The Federal Reserve’s latest caper
According to every newspaper
Is helping to drive
A stock market dive
Just when will they start the ‘Great Taper’?
Whatever you thought you knew about markets during the past months was wrong. At least that’s the way it feels as we start today’s session ahead of the employment situation report here in the US. We have seen a continued increase in the volatility of prices in every asset class, led by the ongoing Japanese equity market gyrations, but encompassing FX, commodity and bond prices as well. Why is this happening? I place the blame squarely on the shoulders of 3 men: Ben Bernanke, Mario Draghi and Haruhiko Kuroda. Each of them has been actively using verbal cues to supplement any actions their central banks have taken. And they seem to have become enamored of the idea that all they need do is say something and markets will respond as desired. It was Aesop who taught us about the boy who cried wolf, however, and I fear that these three are starting to learn that lesson; that it’s not good enough to simply promise something.
Yesterday, the ECB did nothing. Talk of negative rates was pooh-poohed; talk of purchasing ABS was deemed theoretical; and markets have realized that Draghi no longer has the full support of the ECB to do whatever he chooses. His comments going forward have been devalued and thus “doing whatever it takes” will now require concrete actions rather than grandiose ideas that are never implemented. Counterintuitively, the euro rallied a bit on this news as despite Draghi’s ineffectiveness, it was actually deemed as a hawkish outcome supporting the currency. This morning, the European data was better than expected with both German Trade data and IP beating expectations and French Trade data released as expected. The euro is little changed from yesterday’s close as the market awaits this morning’s US payroll data.

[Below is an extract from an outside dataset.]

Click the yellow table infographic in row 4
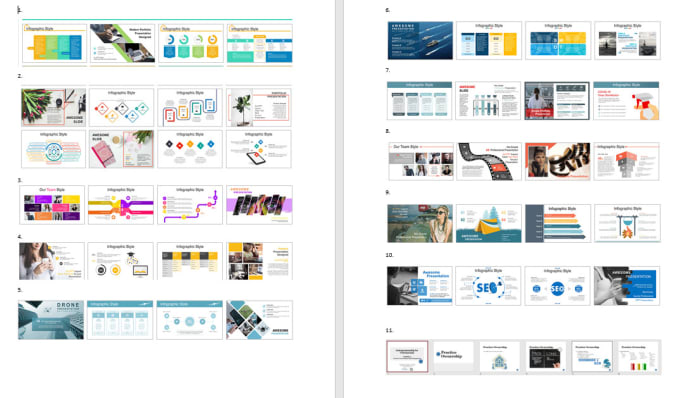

In Japan, the pressure is increasing on Kuroda-san as much of what his policies had achieved continues to be unwound. Here too, we see a situation where central bank actions have underperformed the expectations that were built up by comments from the central bankers. There is now a clear split within the BOJ over the idea of incremental policy movements, with a number of members pushing against the idea of doing small things as being too reminiscent of past failures. They want only big, bold actions. This is preventing the BOJ from doing anything right now, and that seems to have undermined both the weak yen story and the Japanese growth story. Thus, the Nikkei has given up 17.6% since its peak three weeks ago, and the yen has recovered almost 8% from that same point. Since USDJPY broke above 80 for the first time in late October, this is the most significant correction we have seen, and was probably long overdue. Is this the end of the yen weakness story? Absolutely not! In fact, I believe that this should be seen as an excellent opportunity for receivables hedgers to add to their hedges. Remember, the BOJ is still going to double the money supply over time, it just takes time to actually do it. My thought is that until the Upper House election occurs on July 21, this consolidation will continue, and perhaps even run further to reach key support at 93.50. But the weak yen story is not over, simply on hold.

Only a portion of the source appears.